Exercise goal: Show each line below that contains the string "should". Case is significant.

Exercise data:
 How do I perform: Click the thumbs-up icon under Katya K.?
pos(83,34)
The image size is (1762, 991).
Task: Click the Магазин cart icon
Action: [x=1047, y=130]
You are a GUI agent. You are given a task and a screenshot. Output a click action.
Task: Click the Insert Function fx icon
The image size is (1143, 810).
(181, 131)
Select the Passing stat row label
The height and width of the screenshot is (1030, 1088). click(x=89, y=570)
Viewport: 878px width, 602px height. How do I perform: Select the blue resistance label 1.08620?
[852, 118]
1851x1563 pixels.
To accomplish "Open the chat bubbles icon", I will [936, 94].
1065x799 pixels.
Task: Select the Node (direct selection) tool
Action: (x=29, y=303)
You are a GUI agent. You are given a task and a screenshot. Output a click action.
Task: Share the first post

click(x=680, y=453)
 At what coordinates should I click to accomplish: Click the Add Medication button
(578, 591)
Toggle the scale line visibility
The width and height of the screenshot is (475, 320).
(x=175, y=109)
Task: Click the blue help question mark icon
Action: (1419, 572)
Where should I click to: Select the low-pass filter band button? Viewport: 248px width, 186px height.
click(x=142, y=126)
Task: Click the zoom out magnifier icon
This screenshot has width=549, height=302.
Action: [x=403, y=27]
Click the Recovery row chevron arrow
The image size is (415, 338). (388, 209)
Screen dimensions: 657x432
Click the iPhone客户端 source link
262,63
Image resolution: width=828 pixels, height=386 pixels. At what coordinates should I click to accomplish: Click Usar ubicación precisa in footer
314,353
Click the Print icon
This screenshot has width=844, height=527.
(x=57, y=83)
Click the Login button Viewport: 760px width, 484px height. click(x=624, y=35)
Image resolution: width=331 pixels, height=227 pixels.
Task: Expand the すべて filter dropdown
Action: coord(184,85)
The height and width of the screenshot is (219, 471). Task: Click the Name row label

Response to this exercise:
 At what coordinates should I click to accomplish: Click the Add Medication button
Where should I click to: Select the low-pass filter band button? Viewport: 248px width, 186px height.
Image resolution: width=828 pixels, height=386 pixels. At what coordinates should I click to accomplish: Click Usar ubicación precisa in footer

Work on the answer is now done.